The appellant had taken his computer hard drive to a computer firm for repair. While examining the computer, the repairer had found indecent material on the hard drive. As a result of a subsequent investigation, police had seized a computer and equipment including hard disk and floppy disks from the appellant. They had examined the disks, which contained indecent images of young boys.

The appellant had downloaded the photographs from the Internet, and either printed them out himself, or stored them on his computer disks. It was not contested that all the photographs were indecent and involved children under 16 years of age.

When arrested and interviewed the appellant accepted that he had obtained the indecent material from the Internet and had downloaded on to his computer for his own use. He had not known that it was illegal. He admitted that he had printed out photographs from the images he had downloaded. One of the images existed only as data on disks, and was a pseudo-photograph.

At the trial it was submitted for the appellant that he was not guilty of "making" photographs contrary to s 1(1)(a), which provided that:

(1) It is an offence for a person: (a) to take, or permit to be taken, or to make any indecent photograph or pseudo-photograph of a child . . .

That submission was rejected by the judge, who ruled that on the agreed facts the appellant's behaviour amounted to the taking or making of an indecent photograph or pseudo-photograph, and was therefore caught by the Act.

Sadakat Kadri (Sheratte Caleb) for the appellant; Michael Crimp (Crown Prosecution Service, Cambridge) for the Crown.

Lord Justice Otton said that it had been submitted for the appellant that there was no offence of "making" a photograph: the conduct criminalised by the statute was either taking, or permitting to be taken, a photograph, or making a pseudo-photograph.
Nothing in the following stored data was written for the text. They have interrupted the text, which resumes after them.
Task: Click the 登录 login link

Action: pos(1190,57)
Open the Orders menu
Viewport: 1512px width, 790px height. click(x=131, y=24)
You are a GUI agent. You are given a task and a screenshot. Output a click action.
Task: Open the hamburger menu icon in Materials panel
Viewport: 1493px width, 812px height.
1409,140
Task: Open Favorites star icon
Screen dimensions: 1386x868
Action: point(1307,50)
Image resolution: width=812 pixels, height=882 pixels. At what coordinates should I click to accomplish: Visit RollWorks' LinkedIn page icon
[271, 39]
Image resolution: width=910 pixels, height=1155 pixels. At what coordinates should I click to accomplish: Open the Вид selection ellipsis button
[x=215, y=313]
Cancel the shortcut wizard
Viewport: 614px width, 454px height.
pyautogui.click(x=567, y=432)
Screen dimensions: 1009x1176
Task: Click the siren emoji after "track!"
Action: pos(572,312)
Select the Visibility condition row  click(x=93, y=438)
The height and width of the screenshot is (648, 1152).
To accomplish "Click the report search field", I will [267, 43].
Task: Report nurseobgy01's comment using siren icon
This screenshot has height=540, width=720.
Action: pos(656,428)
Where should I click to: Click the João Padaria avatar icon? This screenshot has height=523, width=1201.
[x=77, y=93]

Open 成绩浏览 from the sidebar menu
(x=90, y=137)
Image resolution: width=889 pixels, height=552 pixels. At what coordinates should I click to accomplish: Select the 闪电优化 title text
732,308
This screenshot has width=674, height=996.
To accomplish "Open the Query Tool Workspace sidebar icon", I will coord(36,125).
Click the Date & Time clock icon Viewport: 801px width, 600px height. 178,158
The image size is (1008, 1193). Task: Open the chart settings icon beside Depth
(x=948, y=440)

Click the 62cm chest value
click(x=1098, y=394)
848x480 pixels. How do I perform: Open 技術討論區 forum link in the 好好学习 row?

His alternative submission was that the verb "make" was used in the sense of "create", and should not be understood to encompass mere downloading or printing out of computer data.

It was contended that none of the changes made by the 1994 Act altered the fact that the mischief at which section 1 of the 1978 Act had always been aimed was the active creation of child pornography. Although the amended section now covered those involved in the creation of pseudo-photographs, who might have no contact with the subjects of the images, the addition of the verb "make" did not alter the fundamental nature of the offence.

Section 1 as amended was, however, clear and unambiguous in its true construction. Quite simply, it rendered unlawful the making of a photograph or pseudo-photograph. There was no definition section. Accordingly the words "to make" had to be given their natural and ordinary meaning. In the present context that was "to cause to exist; to produce by action, to bring about" (OED). As a matter of construction such a meaning applied not only to original photographs but, by virtue of section 7 of the Act, also to negatives, copies of photographs and data stored on computer disk.

The submission of counsel for the Crown was to be preferred. He had contended that a person who either downloaded images on to disk or who printed them off was making them. The Act was not only concerned with the original creation of images, but also their proliferation. Photographs or pseudo- photographs found on the Internet might have originated from outside the United Kingdom; to download or print within the jurisdiction was to create new material which hitherto might not have existed therein.